* WHAT IS BEING ASKED
Whichever lines of the entries hold the word "agent" should be identified and copied.
━━━━━━━━━━━━━━━━━━━━━━━━━━━━━━
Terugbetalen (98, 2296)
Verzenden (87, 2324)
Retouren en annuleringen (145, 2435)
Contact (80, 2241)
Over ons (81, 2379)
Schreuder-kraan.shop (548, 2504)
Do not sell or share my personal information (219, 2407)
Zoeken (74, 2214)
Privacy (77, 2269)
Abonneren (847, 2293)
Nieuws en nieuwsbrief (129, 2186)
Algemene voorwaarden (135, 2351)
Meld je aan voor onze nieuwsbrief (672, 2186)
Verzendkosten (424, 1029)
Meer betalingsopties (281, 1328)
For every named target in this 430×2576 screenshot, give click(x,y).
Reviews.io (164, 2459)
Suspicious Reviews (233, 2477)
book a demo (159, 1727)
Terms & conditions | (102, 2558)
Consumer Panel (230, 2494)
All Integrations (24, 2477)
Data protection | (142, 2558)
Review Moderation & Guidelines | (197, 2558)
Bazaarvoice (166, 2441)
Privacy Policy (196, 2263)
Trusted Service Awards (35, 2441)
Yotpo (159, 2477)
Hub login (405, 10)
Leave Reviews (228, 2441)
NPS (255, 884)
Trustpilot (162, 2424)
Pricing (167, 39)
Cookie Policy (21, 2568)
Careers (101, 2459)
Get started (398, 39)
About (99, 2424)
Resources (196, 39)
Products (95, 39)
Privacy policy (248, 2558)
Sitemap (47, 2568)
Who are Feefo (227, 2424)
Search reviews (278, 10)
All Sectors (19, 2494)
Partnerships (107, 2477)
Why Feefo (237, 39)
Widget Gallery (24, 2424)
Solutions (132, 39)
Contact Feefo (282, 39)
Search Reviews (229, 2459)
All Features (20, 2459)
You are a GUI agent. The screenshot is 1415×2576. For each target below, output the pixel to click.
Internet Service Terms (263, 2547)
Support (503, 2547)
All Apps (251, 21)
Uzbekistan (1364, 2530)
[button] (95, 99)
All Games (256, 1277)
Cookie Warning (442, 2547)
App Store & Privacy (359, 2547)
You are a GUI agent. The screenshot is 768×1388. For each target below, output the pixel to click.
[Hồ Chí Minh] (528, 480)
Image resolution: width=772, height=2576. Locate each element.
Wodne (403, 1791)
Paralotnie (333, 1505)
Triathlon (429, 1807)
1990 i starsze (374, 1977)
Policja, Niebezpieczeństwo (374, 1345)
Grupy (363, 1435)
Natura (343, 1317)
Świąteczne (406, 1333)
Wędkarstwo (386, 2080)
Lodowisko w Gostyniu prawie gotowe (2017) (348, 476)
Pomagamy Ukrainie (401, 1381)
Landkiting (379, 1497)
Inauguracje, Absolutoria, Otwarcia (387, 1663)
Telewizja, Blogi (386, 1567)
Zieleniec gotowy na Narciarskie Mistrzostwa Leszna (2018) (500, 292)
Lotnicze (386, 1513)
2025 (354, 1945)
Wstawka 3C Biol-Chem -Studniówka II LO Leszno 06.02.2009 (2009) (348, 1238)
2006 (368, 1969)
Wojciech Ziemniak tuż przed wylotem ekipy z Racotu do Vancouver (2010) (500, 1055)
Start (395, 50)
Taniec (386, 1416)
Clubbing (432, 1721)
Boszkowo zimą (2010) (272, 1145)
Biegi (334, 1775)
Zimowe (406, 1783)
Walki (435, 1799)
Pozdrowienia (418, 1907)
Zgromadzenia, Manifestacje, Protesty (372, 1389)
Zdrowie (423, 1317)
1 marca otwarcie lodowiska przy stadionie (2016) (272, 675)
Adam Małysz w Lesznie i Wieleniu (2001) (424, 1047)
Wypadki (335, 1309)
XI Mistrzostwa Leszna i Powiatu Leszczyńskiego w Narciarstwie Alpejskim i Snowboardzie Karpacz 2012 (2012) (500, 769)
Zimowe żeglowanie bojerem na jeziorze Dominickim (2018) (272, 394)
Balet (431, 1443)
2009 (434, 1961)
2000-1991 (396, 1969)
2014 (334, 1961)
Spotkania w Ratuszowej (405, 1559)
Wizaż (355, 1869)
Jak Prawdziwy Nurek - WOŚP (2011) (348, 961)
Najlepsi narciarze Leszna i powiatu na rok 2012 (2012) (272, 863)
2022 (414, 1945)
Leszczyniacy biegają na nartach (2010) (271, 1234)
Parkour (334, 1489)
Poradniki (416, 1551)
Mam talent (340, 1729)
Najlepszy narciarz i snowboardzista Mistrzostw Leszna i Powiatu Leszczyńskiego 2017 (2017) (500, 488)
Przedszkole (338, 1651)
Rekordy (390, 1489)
━━━━━━━━━━━━━━━━━━━━━━━━━━━━━━
* PROBLEM SOLUTION
You are a GUI agent. The screenshot is 1415×2576. For each target below, output the pixel to click.
You are a GUI agent. The screenshot is 768×1388. For each target below, output the pixel to click.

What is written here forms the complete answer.